Hoofdstuk I Algemene bepalingen

Artikel 1 Inleidende bepaling

Krachtens deze verordening worden geheven:

  • a.

    een afvalstoffenheffing;

  • b.

    reinigingsrechten.

Artikel 2 Begripsomschrijvingen

Voor de toepassing van deze verordening wordt verstaan onder

Minicontainer:

een door of namens het college van burgemeester en wethouders ter beschikking gestelde voorziening ten behoeve van de opslag van afvalstoffen niet zijnde gevaarlijke afvalstoffen als bedoeld in artikel 1.1 eerste lid van de Wet milieubeheer, met een inhoud van 240 liter of minder.

Verzamelcontainer:

een door of namens het college van burgemeester en wethouders ter beschikking gestelde voorziening bij o.a. hoogbouw, appartementen en seniorenhofjes ten behoeve van de opslag van afvalstoffen niet zijnde gevaarlijke afvalstoffen als bedoeld in artikel 1.1 eerste lid van de Wet milieubeheer, met een inhoud vanaf 240 liter.

Gft-afval:

groente-, fruit- en tuinafval

Restafval:

huishoudelijke afvalstoffen niet zijnde gft-afval.
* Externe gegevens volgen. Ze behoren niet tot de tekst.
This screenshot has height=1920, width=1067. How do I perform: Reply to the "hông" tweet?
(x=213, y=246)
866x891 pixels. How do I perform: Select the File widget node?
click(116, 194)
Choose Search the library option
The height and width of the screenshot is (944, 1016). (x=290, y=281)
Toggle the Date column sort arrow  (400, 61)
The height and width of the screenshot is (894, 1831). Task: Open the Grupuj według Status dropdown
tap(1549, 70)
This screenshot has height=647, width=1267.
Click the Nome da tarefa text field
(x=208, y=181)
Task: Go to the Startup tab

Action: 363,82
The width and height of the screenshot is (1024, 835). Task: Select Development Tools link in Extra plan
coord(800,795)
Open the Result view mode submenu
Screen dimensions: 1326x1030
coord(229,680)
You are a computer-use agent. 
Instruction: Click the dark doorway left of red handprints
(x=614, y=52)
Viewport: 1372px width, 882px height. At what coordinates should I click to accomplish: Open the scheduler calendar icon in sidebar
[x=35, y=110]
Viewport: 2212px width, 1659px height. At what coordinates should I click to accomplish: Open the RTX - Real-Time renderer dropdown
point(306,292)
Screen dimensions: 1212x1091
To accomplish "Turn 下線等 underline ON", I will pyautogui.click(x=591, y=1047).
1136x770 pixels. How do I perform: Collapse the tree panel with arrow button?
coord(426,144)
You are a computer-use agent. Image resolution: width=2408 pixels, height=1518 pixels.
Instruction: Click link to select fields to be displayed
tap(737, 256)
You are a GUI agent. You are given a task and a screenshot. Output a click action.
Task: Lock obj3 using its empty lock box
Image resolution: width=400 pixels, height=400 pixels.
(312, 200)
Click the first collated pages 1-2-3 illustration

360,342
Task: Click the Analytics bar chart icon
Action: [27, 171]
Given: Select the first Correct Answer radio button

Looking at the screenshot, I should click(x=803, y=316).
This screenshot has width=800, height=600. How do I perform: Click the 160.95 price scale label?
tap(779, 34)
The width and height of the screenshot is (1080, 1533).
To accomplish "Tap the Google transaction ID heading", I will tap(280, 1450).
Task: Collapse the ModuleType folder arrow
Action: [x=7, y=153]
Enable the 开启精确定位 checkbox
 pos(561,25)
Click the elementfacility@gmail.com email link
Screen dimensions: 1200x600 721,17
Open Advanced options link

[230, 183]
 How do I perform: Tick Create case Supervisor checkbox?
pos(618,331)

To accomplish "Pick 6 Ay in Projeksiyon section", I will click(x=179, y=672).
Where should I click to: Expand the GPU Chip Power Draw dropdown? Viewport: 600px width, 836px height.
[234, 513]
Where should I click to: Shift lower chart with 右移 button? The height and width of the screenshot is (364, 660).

‘gebruik maken’ in hoofdstuk II Afvalstoffenheffing:

gebruik maken in de zin van artikel 15.33 Wet milieubeheer

grof bedrijfsafval:

afvalstoffen, met uitzondering van autowrakken, afkomstig van bedrijven en instellingen, welke door aard, omvang of hoeveelheid niet periodiek worden ingezameld

Hoofdstuk II Afvalstoffenheffing

Artikel 3 Aard van de belasting en belastbaar feit

  • 1. Onder de naam 'afvalstoffenheffing' wordt een directe belasting geheven als bedoeld in artikel 15.33 van de Wet milieubeheer.

  • 2. De afvalstoffenheffing als bedoeld in deze verordening en de daarbij behorende tarieventabel wordt naar afzonderlijke grondslagen geheven ter zake van het gebruik maken van een perceel ten aanzien waarvan krachtens de artikelen 10.21 en 10.22 van de Wet milieubeheer een verplichting tot het inzamelen van huishoudelijke afvalstoffen geldt.

Artikel 4 Belastingplicht

De belasting wordt geheven van degene die in de gemeente naar de omstandigheden beoordeeld al dan niet krachtens eigendom, bezit, beperkt recht of persoonlijk recht gebruik maakt van een perceel ten aanzien waarvan ingevolge de artikelen 10.21 en 10.22 van de Wet milieubeheer een verplichting tot het inzamelen van huishoudelijke afvalstoffen geldt.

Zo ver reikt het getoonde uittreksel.